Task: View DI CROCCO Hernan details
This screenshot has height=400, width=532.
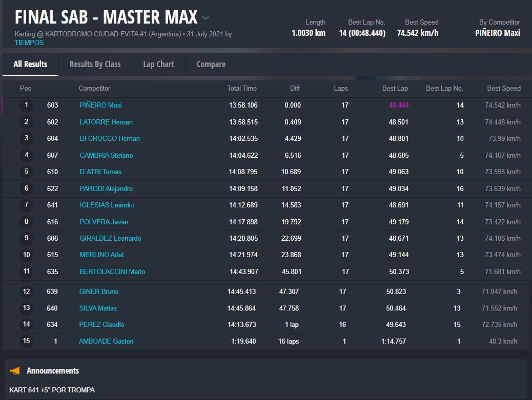Action: [x=110, y=138]
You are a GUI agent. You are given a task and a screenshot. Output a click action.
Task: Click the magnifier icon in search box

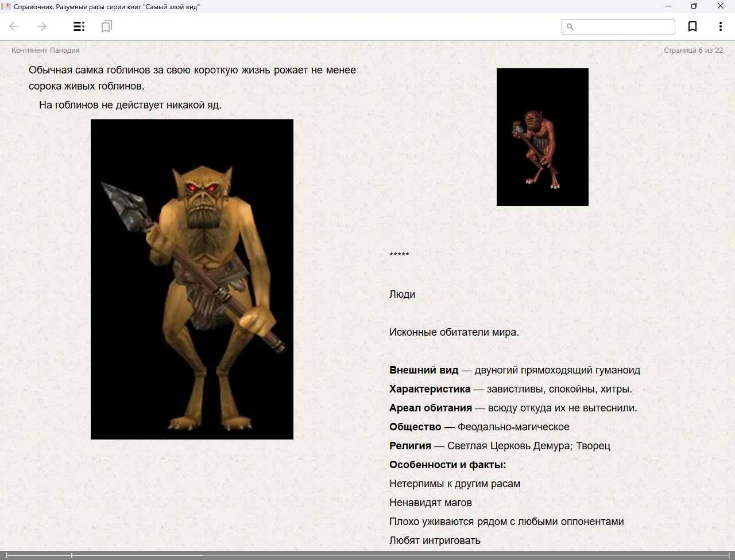(570, 27)
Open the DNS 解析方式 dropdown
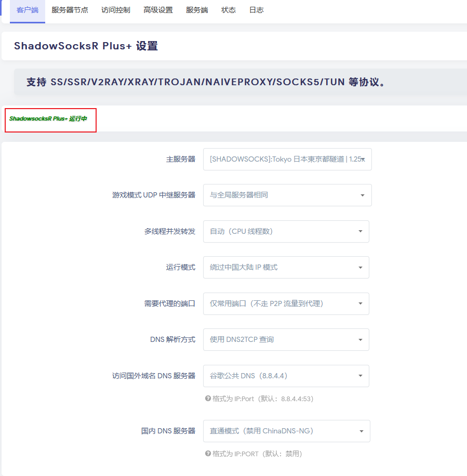The width and height of the screenshot is (467, 476). coord(286,339)
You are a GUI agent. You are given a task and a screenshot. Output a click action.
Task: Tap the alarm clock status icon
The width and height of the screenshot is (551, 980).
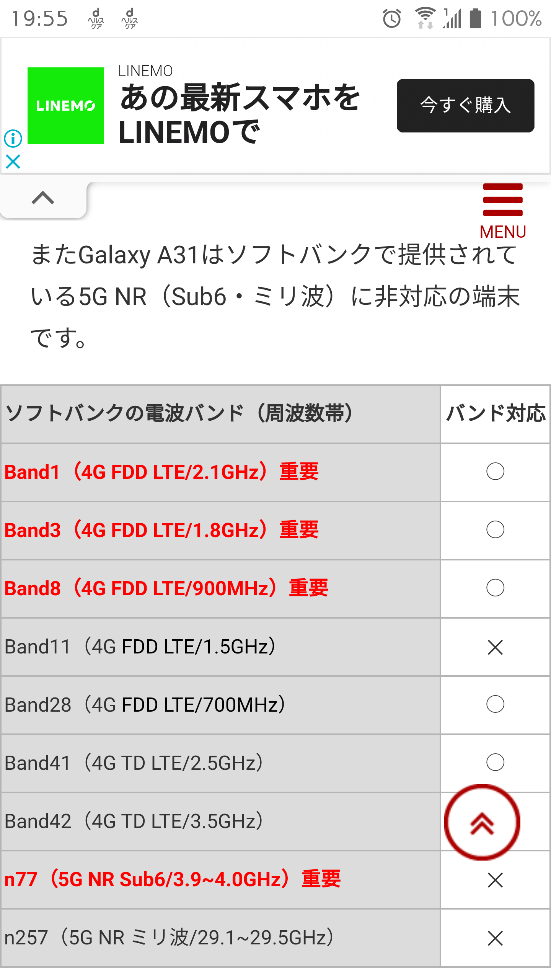point(392,18)

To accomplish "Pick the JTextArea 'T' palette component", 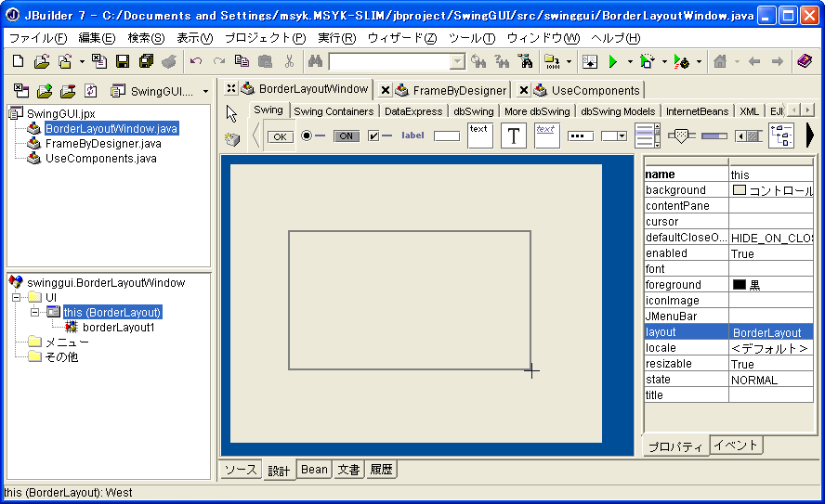I will coord(513,136).
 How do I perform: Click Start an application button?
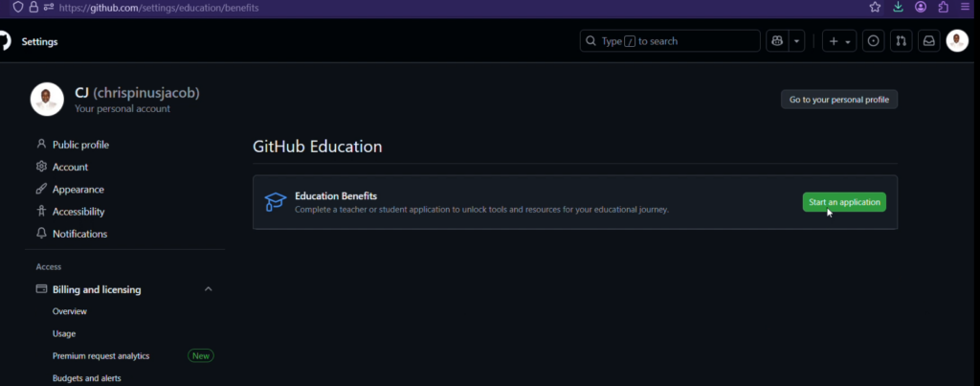843,202
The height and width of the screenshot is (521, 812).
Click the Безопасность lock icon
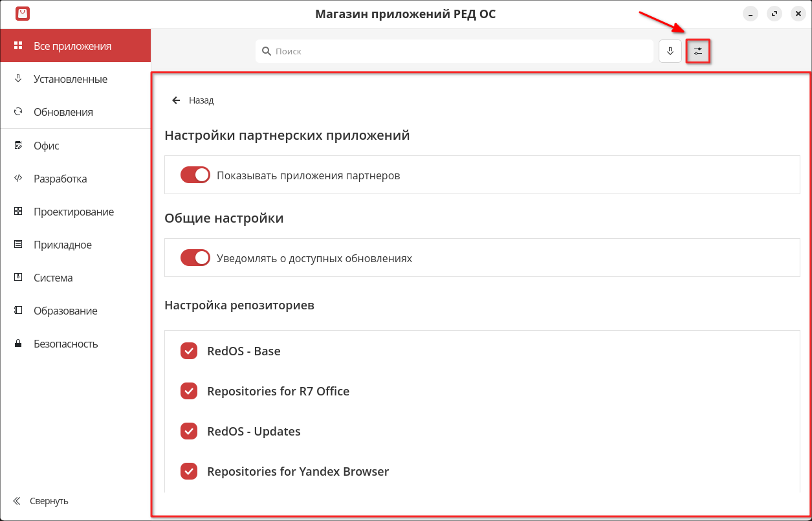(x=19, y=344)
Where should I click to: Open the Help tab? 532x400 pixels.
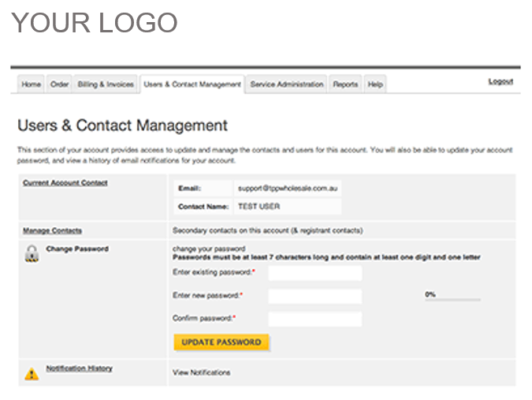point(375,84)
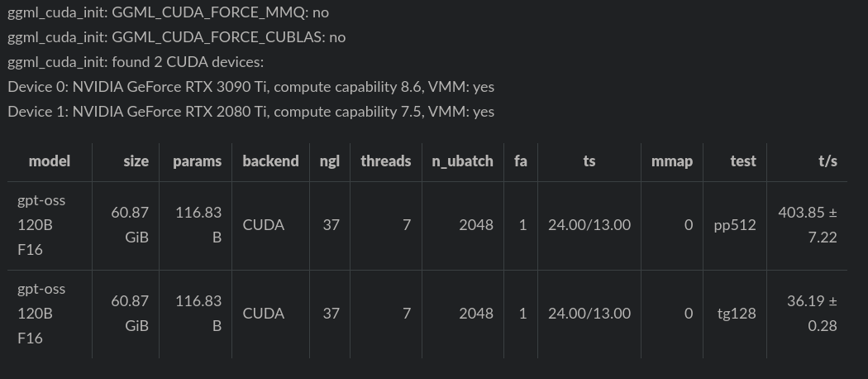Screen dimensions: 868x379
Task: Click the "backend" column header
Action: pos(270,161)
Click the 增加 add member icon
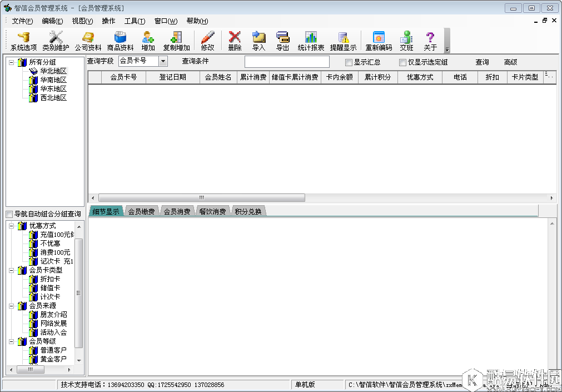The image size is (562, 392). (x=148, y=41)
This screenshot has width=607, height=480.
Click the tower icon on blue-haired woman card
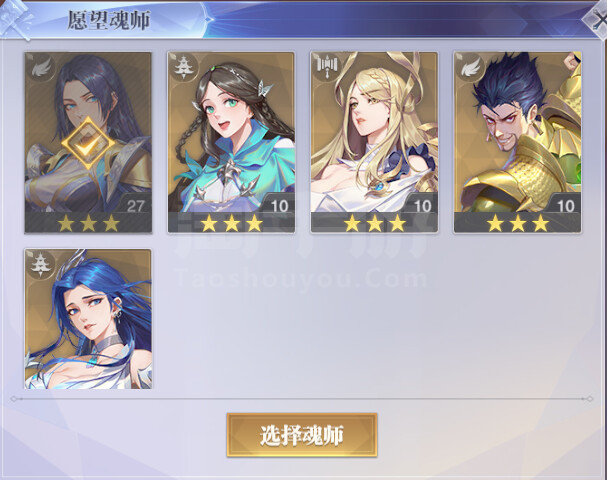tap(41, 265)
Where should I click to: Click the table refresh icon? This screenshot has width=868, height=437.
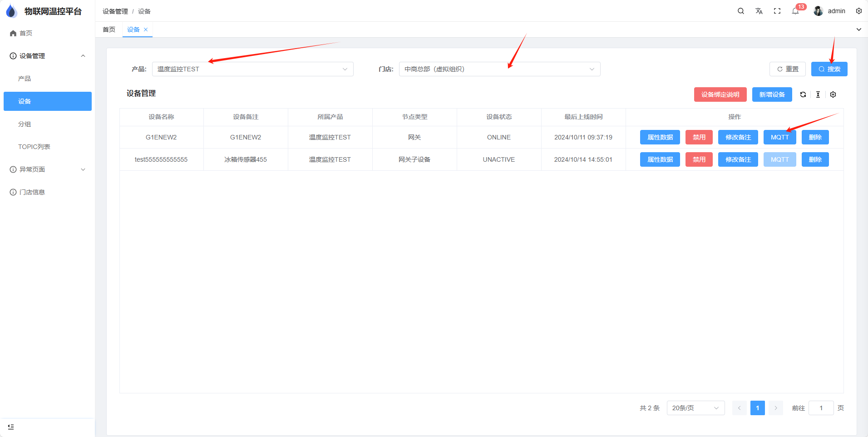tap(803, 94)
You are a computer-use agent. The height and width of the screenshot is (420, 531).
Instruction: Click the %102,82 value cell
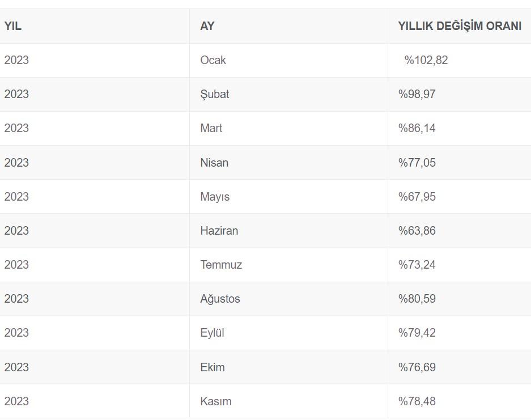[426, 60]
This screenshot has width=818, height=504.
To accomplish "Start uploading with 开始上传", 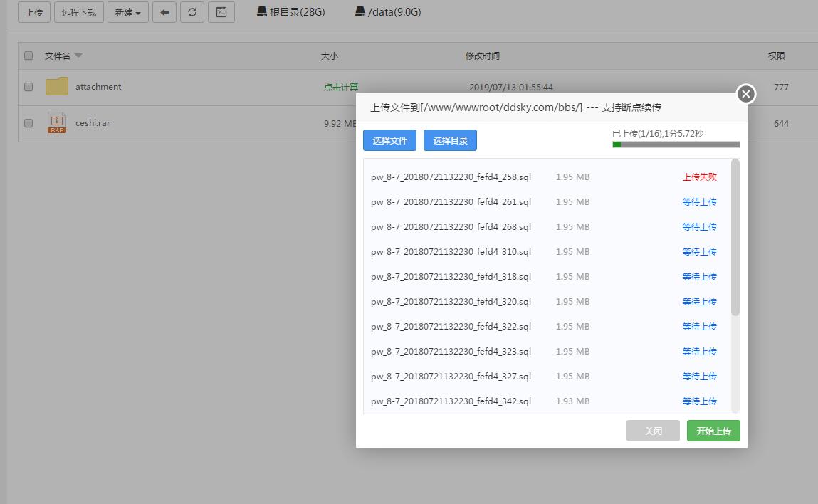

* **Assigned task**: Write down exactly the lines running from the line with "How do I perform: Click" through the end of the material, both ends included, and none of the pictures.

* **Response box**:
 How do I perform: Click Start an application button?
843,202
The height and width of the screenshot is (521, 812).
Click the Безопасность lock icon
(x=19, y=344)
Where should I click to: Open the Help tab? 532x400 pixels.
point(375,84)
Screen dimensions: 868x379
Task: Click the "backend" column header
Action: pos(270,161)
Click the 增加 add member icon
The image size is (562, 392). (x=148, y=41)
This screenshot has width=607, height=480.
Click the tower icon on blue-haired woman card
tap(41, 265)
Where should I click to: Click the table refresh icon? This screenshot has width=868, height=437.
tap(803, 94)
You are a computer-use agent. The height and width of the screenshot is (420, 531).
Instruction: Click the %102,82 value cell
[426, 60]
This screenshot has width=818, height=504.
To accomplish "Start uploading with 开始上传", 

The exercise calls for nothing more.